The month of May is widely celebrated across the United States as “World Trade Month”. National Small Business Week (May 12-16) seems an appropriate time to highlight some of the international trading resources that are available to support companies to do business internationally.
Rule # 1: Know Your International Destination
Country Commercial Guides prepared by the US Commercial Service to assist US businesses are excellent places to start. They provide a good overview for anyone, anywhere who is interested in a particular country. There is a guide for every country – from Afghanistan to Zimbabwe, except the United States.
For that information, a starting point is the BBC Country Profiles. They provide a more general but important overview of most countries, including the United States.
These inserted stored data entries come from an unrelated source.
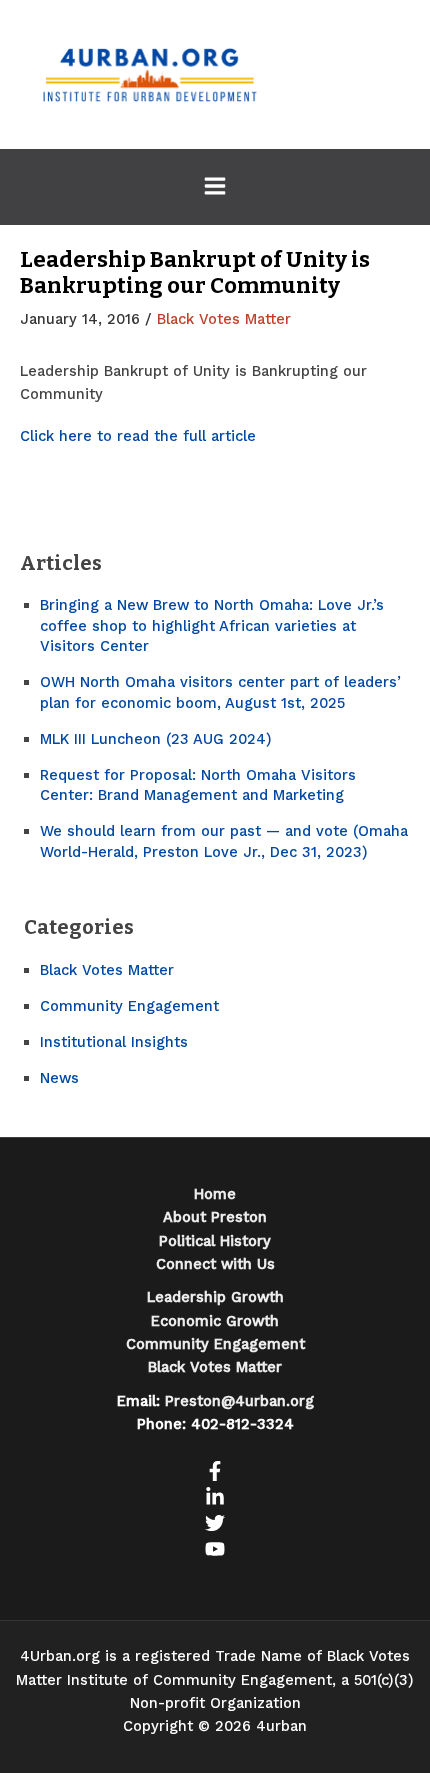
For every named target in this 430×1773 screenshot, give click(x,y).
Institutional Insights (114, 1042)
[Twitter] (215, 1523)
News (59, 1078)
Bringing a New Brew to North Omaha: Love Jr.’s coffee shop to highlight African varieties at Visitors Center (212, 625)
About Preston (215, 1217)
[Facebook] (215, 1471)
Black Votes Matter (224, 319)
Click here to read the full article (138, 436)
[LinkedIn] (215, 1497)
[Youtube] (215, 1549)
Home (215, 1194)
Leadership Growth (215, 1297)
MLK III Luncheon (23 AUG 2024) (155, 739)
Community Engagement (129, 1006)
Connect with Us (215, 1264)
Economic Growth (215, 1321)
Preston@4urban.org (239, 1401)
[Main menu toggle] (215, 186)
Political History (215, 1241)
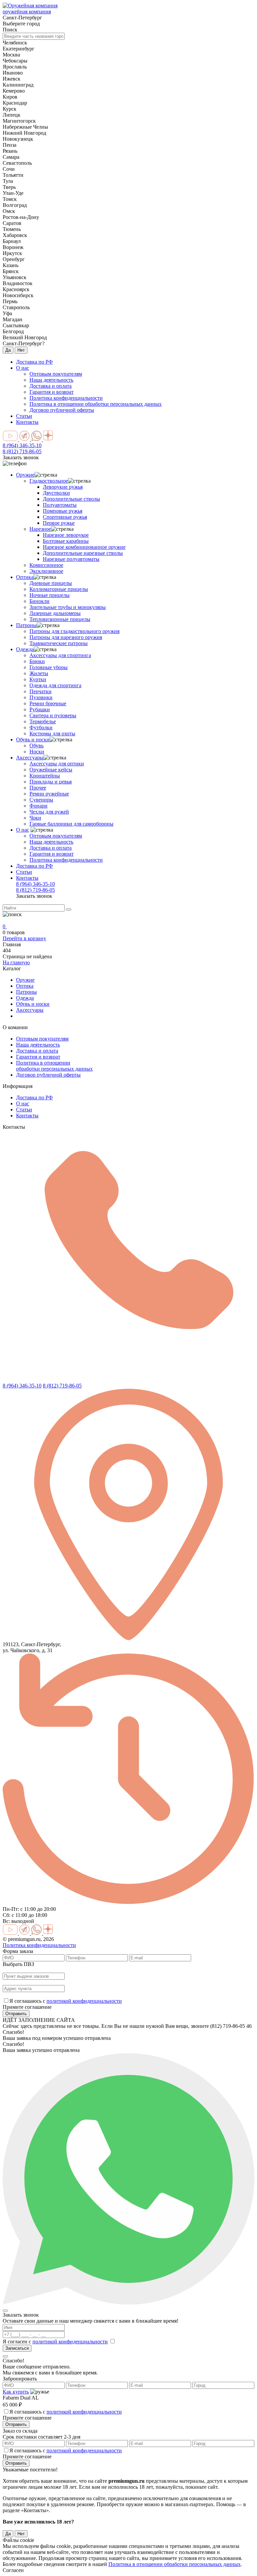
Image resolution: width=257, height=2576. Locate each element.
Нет (21, 350)
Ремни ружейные (49, 793)
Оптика (24, 577)
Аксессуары (30, 757)
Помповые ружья (62, 511)
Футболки (41, 727)
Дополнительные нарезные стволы (83, 553)
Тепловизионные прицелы (59, 619)
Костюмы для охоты (52, 733)
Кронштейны (44, 775)
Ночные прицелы (49, 595)
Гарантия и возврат (51, 854)
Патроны (26, 625)
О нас (22, 368)
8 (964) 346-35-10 (22, 445)
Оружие (25, 475)
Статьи (24, 416)
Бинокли (39, 601)
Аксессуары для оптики (56, 763)
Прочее (37, 787)
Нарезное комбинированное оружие (84, 547)
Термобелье (42, 721)
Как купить (16, 2392)
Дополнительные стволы (71, 499)
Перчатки (40, 691)
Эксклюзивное (46, 571)
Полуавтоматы (60, 505)
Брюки (37, 661)
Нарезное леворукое (66, 535)
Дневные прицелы (50, 583)
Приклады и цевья (50, 781)
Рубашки (39, 709)
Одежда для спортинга (55, 685)
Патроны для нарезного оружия (65, 637)
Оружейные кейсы (50, 769)
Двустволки (56, 493)
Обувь (36, 745)
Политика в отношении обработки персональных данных (54, 1066)
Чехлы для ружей (49, 812)
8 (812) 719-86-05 (22, 451)
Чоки (35, 818)
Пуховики (41, 697)
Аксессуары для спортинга (60, 655)
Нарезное (40, 529)
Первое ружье (59, 523)
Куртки (37, 679)
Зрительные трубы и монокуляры (67, 607)
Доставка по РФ (34, 362)
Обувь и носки (33, 739)
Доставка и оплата (50, 848)
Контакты (27, 422)
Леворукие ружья (63, 487)
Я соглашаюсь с (65, 2001)
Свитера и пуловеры (52, 715)
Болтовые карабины (66, 541)
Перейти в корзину (24, 938)
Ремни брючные (47, 703)
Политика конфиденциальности (66, 860)
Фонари (38, 806)
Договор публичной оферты (48, 1075)
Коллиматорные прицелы (58, 589)
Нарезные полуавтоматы (71, 559)
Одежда (25, 649)
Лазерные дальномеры (55, 613)
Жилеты (38, 673)
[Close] (5, 2311)
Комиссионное (46, 565)
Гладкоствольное (48, 481)
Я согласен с (55, 2341)
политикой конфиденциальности (84, 2001)
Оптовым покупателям (55, 836)
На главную (16, 962)
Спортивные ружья (65, 517)
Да (8, 350)
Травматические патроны (58, 643)
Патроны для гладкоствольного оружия (74, 631)
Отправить (16, 2013)
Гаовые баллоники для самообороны (71, 824)
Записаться (17, 2348)
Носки (36, 751)
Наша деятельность (51, 842)
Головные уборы (48, 667)
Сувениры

Most countries, even the poorest, have an Investment Promotion or Investment Support agency to attract and support investments in the country. Their purpose is to tell you why you should do business in that country and so will focus on its most positive attributes. More importantly, this will be a good source of information about incentive programs that may be available to you. The World Association of Investment Promotion Agencies provides a listing with links to its member agencies.
Here is a handy link to investment promotion agencies across Europe.
For those interested in doing business in the United States, that information is available at the level of the states! SelectUSA.gov provides a handy link to each state’s investment promotion office and incentive programs. Some states maintain their own overseas presence in key countries, as well.
Resources for Exporters
Some countries, notably the major economies, have dedicated resources to support exporters. This is not surprising as the export of goods and services generates the revenue that a country needs to pay for its imports. Your country’s trade and investment agency is also a good source for this information. Or you may want to try the agency or department that supports commerce.
In the United States
Under the Obama Administration’s U.S. National Export Initiative, the United States has made increasing exports, in particular in a revitalized manufacturing sector, a top priority. Export.Gov provides a one-stop shop for US exporters.
Resources for Importers
Importers of goods need guidance that is very specific to the good being imported, its country of origin and intended destination. For that you need a customs broker and/or customs attorney. But here are some overview guidelines. The US Commercial Service Country Guides contain chapters on each country’s trade regulations, including customs.
EU Export HelpDesk focus on developing country requirements, but provides a one-stop shop for those interested in accessing the EU market.